▶ YOUR GOAL:
State how many lines of the entries below hold the word "sidebar"; reply with nothing but the number.

-=-=-

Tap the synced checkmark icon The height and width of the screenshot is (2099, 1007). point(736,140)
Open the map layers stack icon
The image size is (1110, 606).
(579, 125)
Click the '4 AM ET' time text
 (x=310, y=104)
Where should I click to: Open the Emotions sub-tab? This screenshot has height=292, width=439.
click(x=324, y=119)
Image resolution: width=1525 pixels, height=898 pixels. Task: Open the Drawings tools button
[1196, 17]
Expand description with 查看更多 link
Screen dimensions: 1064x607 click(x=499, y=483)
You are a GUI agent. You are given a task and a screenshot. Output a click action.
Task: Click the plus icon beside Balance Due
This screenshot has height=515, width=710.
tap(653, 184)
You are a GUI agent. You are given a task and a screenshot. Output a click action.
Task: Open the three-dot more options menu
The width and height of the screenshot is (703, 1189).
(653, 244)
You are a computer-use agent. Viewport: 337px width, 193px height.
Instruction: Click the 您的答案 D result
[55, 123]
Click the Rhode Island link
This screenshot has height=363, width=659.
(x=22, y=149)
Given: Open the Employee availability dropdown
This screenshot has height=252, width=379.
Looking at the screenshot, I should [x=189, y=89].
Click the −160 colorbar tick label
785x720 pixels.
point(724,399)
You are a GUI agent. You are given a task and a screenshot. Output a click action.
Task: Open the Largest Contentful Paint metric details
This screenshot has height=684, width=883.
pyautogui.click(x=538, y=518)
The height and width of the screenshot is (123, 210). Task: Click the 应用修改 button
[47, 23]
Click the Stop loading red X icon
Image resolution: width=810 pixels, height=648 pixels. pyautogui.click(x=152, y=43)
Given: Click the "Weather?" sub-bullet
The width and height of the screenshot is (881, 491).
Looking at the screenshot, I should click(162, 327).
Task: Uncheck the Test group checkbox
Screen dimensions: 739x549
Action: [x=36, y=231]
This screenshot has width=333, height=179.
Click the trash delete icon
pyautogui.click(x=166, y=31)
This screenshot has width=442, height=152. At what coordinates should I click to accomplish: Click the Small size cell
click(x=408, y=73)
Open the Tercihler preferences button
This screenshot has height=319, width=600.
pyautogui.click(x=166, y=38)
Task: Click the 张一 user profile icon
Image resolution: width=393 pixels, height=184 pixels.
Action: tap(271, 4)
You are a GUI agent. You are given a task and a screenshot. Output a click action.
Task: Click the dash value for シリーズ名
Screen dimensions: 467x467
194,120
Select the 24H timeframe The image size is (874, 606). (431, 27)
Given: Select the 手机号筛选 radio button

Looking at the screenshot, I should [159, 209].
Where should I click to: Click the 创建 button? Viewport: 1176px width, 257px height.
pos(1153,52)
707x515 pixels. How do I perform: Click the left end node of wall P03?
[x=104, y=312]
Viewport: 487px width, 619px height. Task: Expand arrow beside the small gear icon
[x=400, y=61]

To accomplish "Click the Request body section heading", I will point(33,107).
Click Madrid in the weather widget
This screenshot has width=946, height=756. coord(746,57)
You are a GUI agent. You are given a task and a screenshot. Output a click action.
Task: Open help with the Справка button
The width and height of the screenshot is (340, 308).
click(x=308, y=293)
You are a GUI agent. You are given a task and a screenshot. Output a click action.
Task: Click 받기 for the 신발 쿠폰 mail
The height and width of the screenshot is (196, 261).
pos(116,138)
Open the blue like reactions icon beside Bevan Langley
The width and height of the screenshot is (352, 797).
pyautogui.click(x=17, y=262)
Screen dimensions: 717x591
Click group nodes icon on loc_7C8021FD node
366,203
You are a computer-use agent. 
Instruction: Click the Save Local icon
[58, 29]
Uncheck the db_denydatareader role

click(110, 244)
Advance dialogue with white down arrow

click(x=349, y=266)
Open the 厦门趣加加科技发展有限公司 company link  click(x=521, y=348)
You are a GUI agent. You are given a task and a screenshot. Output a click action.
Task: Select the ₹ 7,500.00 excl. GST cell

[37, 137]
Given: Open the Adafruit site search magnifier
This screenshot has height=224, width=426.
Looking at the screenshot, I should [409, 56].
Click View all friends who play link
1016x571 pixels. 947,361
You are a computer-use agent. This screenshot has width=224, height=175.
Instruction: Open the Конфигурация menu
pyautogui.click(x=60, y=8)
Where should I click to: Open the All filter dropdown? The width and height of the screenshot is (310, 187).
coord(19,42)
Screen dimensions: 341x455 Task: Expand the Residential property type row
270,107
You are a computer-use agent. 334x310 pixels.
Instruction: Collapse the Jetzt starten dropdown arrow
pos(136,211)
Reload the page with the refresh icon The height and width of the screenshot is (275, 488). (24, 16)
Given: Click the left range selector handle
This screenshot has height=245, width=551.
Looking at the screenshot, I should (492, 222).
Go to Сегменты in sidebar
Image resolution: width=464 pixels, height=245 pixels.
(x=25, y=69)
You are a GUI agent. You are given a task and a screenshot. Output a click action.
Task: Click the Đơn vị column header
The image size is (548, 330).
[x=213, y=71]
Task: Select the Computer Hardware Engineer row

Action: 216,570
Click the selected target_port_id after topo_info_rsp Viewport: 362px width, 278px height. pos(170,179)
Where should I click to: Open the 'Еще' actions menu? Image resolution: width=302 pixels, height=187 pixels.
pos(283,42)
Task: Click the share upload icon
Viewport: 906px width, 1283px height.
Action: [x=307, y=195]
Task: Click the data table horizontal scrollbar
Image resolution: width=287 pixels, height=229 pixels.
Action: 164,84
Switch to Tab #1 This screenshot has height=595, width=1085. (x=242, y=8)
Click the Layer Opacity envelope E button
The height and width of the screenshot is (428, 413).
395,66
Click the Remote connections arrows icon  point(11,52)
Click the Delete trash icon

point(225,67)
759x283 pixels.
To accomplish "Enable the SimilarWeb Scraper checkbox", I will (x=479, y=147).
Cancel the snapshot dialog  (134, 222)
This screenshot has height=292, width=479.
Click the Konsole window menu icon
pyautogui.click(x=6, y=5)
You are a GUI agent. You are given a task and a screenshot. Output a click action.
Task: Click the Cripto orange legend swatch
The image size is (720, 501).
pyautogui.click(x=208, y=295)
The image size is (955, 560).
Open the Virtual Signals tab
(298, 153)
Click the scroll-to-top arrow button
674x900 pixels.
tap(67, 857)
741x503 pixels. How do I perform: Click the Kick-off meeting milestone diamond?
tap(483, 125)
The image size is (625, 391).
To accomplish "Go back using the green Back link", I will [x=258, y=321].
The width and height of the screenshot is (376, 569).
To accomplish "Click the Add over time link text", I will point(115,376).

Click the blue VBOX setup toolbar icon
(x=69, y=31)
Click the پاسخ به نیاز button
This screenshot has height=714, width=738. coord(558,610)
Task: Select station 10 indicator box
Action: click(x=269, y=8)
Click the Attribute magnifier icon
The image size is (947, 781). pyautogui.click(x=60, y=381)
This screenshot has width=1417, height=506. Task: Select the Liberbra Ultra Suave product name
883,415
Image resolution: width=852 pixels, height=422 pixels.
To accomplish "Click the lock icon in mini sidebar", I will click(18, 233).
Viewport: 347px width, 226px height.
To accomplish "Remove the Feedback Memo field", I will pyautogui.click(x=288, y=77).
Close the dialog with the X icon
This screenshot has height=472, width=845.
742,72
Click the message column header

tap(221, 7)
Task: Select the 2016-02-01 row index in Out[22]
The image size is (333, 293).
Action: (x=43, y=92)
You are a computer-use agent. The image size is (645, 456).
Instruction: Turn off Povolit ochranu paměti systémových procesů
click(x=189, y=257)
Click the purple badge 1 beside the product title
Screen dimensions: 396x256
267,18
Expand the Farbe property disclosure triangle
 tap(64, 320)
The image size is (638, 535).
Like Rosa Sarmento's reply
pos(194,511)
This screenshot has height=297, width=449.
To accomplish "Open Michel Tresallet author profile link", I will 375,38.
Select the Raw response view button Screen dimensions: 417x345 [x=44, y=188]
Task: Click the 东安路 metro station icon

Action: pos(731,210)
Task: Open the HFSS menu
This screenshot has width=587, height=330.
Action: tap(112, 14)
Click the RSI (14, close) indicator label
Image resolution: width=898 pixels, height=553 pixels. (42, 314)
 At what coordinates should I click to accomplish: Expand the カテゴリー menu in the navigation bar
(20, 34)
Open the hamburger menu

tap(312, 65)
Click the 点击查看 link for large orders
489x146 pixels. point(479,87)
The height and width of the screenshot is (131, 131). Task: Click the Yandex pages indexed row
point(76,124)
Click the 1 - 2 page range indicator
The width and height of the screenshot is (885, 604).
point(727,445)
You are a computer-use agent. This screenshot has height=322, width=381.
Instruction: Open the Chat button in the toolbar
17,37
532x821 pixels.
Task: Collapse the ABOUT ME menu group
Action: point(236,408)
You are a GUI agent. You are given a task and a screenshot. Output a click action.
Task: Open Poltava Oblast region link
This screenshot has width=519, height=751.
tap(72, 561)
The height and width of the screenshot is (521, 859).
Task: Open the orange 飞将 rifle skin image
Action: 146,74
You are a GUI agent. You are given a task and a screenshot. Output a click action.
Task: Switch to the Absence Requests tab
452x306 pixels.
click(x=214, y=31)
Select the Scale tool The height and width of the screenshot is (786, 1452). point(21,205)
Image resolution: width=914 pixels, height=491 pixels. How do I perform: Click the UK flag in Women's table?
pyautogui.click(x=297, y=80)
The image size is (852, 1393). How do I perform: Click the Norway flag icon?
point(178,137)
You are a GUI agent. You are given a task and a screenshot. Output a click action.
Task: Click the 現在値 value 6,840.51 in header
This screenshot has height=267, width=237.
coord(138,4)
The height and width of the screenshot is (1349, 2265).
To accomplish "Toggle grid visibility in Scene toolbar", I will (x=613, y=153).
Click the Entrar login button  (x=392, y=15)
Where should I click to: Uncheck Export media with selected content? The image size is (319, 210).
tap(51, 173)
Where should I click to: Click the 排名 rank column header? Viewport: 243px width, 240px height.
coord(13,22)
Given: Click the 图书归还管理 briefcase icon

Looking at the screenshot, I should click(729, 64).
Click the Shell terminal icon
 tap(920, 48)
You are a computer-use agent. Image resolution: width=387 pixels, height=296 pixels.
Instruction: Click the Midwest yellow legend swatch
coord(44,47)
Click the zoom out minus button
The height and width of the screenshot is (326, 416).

-=-=-

▶ TASK RESULT:
2